Hebrews 11:1, ‘…faith is the assurance of things hoped for, the conviction of things not seen.’
You’ve probably heard someone ask, ‘If God wants people to believe in Him, why not give us irrefutable proof?’ But that line of thinking misses the point entirely. The desire to have ‘proof’ is the desire to have specific evidence that satisfies *our* criteria for truth; it is the demand that God should bow Himself down and submit to the scrutiny of our own mind…it is the desire to hold, to master, to contain, to control…in other words, the desire to be God—even over the ‘God’ in whom we would profess to believe.
But faith will not allow that. The object of faith *cannot* be seen, cannot be grasped, cannot be made to bow to our mind’s demands—if it were to do so, it would not longer be a matter of faith. Rather, the object of faith demands that we relinquish control, demands that *we* bow to *it*, demands that we forgo our desire to hold with our hands and submit to be held in the hands of another. In this way, and in this way alone, will God be known.

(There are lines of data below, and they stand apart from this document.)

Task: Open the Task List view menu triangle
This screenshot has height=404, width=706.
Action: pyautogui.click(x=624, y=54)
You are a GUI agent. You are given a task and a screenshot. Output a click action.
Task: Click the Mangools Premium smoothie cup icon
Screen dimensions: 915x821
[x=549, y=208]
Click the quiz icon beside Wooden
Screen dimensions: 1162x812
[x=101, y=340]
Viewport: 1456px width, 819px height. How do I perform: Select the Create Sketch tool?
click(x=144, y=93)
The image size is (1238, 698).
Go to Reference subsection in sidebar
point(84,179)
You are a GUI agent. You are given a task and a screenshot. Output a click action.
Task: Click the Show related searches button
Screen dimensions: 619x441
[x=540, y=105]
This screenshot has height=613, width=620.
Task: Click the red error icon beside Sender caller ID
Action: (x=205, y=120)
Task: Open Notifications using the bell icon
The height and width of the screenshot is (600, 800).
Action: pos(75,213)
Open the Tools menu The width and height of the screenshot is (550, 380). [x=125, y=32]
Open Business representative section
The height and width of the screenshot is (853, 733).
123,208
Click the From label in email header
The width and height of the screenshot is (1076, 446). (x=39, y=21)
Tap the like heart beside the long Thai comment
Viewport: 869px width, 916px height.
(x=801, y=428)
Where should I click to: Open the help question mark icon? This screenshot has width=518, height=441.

And in this way the act of faith itself begins to conform our soul to the object of our faith. What do I mean? Well, the God in whom we believe is not generic ‘God,’ but specifically the God and Father whose identity is manifest in the crucified and risen Jesus. And to believe in this slain and risen God (who alone is God) demands that we ourselves die to every grasping, mastering, controlling inclination of our mind…it demands that we—with our Lord—open our hands on the cross of faith and confess: ‘into YOUR hands I commit my spirit.’ Only in this ‘death’ of faith’s entire self-relinquishment do we find ourselves ‘resurrected’ into the newness of life that is assurance of the truth of our God through union with the slain and risen Lord.
And so, may we refuse to grasp and hold our ‘God’—such is no faith and such is no God. Rather, may we be conformed to the true image of God through faith, ‘dying’ the death of whole-self surrender into His nail-torn hands and so rising with Him in the grace-given, soul-deep assurance that this one, and this one alone is the Way, the Truth, and the Life.